Analyse Delfingen

Brève présentation de Delfingen

Delfingen est un groupe familial qui exerce principalement en tant qu’équipementier automobile.

 

Un levier important au bilan

Delfingen est sérieusement léveragé, avec 40 millions d’euros de dette financière nette (en tenant compte des provisions et plans de retraite).

Celle-ci représente presque 2 fois les capitaux propres tangibles (et la dette totale représente 2,7 fois les capitaux propres tangibles) et près de 4 fois le résultat opérationnel publié en 2016 (un plus haut), qui surestime le cash généré par les opérations (du fait d’investissement importants, et possiblement pertinents).

L’entreprise table toutefois sur une amélioration de sa rentabilité en 2017, et il est important que celle-ci soit durable pour que l’entreprise puisse faire face à ses engagements financiers sans stress particulier.

 

Résultats, cash-flows et allocation de capital

Le résultat opérationnel courant est systématiquement gonflé : il est donc recommandé de travailler avec le résultat opérationnel.

Le free-cash-flow hors acquisitions de l’entreprise était significativement supérieur au résultat comptable sur 2011-2013 et est devenu significativement inférieur depuis 2014. L’entreprise investit davantage dans ses moyens de production et son BFR progresse significativement : si ces investissements sont rentables, il est possible que cela contribue à la rentabilité future.

Autrement, la situation financière pourrait en pâtir.

Par ailleurs, l’entreprise est un acquéreur en série depuis 2012 : 17,8 millions d’euros ont été alloués aux acquisitions sur la période 2012-2016 (inclus). Plus de la totalité de la génération de cash de l’entreprise a été consommée dans ces initiatives de croissance externe.

La rentabilité de ces acquisitions sera déterminante pour l’avenir de l’entreprise.
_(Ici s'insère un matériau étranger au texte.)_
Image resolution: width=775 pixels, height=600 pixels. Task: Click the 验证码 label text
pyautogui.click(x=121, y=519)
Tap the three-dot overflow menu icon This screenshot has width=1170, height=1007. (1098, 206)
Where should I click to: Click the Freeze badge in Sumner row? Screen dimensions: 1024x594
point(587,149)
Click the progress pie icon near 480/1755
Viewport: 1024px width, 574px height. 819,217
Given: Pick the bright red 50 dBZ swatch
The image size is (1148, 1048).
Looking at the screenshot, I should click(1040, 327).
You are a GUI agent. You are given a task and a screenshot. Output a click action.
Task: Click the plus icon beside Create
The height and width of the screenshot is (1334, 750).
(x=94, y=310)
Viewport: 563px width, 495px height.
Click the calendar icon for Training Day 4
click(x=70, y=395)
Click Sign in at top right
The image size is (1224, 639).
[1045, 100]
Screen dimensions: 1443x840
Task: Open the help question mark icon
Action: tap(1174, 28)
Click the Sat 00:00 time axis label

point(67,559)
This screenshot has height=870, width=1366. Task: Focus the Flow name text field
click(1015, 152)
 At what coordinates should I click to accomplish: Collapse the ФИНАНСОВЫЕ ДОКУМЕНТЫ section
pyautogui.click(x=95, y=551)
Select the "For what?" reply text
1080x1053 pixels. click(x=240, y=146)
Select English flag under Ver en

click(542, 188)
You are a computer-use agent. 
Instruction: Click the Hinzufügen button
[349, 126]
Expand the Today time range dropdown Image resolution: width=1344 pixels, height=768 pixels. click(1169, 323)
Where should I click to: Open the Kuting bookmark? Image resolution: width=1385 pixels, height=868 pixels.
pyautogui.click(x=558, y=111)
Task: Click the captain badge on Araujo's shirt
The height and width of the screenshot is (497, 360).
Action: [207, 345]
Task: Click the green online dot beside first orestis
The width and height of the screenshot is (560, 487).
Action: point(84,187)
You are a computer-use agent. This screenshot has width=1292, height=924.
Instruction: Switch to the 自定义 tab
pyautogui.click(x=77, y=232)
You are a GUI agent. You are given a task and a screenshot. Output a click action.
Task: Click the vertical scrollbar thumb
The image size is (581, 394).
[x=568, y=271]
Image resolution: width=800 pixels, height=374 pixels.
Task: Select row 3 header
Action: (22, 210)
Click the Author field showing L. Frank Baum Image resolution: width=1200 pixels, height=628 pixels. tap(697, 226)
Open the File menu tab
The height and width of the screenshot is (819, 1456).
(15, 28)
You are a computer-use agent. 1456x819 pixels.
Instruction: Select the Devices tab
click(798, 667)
Le résultat opérationnel de 2012 était de 9 millions d’euros environ, il est de 11 millions d’euros depuis 2016. Si la hausse est attribuable aux acquisitions, alors celles-ci ont généré un rendement décent, mais il faudra surveiller le chiffre à l’avenir.

 

Rentabilité des actifs opérationnels

En dehors des acquisitions, la rentabilité des actifs opérationnels apparaît satisfaisante sur les dernières années : le retour sur actifs (Résultat opérationnel / actif mobilisé) est de l’ordre de 12% sur les deux dernières années, le ROCE (Résultat opérationnel / capitaux employés) est de l’ordre de 17%, et le retour sur capitaux propres tangibles est de l’ordre de 30%.

L’entreprise utilise avantageusement son effet de levier pour le moment (à condition de pouvoir refinancer ou se désendetter dans de bonnes conditions à l’avenir).

 

Valorisation

Il est proposé de partir sur un lot d’hypothèses optimistes.

On suppose que le levier de l’entreprise n’est pas susceptible de lui poser problème et que les rentabilités historiquement élevées atteintes sur les deux dernières années sont susceptibles d’être maintenues (du fait, par exemple, du changement de dimension de l’entreprise).

Alors, si l’on vise un rendement de 15% sur l’actif tangible de l’entreprise (ce qui paraît adéquat pour un actionnaire conscient de la cyclicité des métiers de l’entreprise et des risques que représente le niveau d’endettement), l’entreprise pourrait coter à environ 2 fois ses capitaux propres tangibles (qui rapporteraient sous ces hypothèses 30% par an).

On aboutit ainsi à un estimé de juste valeur de l’ordre de 47,5 millions d’euros.

La capitalisation boursière de l’entreprise est de 93 millions d’euros environ au cours de 37,85 euros par action.

 

Conclusion

Le marché semble pricer une expansion importante et durable de la rentabilité de Delfingen et présumer que le levier de l’entreprise n’est pas susceptible de représenter un risque.

Seul un investisseur qui y croit pourrait être intéressé par l’acquisition d’actions Delfingen.

Il est rappelé (si nécessaire) que L’Investisseur Français ne cherche pas à prédire l’évolution d’un cours de bourse à court terme (souvent aléatoire), mais à déterminer la véritable valeur d’une entreprise.

Cette analyse reflète la seule opinion de son auteur : elle n’est pas une recommandation d’achat. L’équipe de l’IF décline toute responsabilité concernant les développements (favorables ou défavorables) d’un investissement dans l’entreprise présentée; chaque lecteur est maître de ses décisions. A date de publication, l’auteur ne possède pas d’actions de l’entreprise présentée.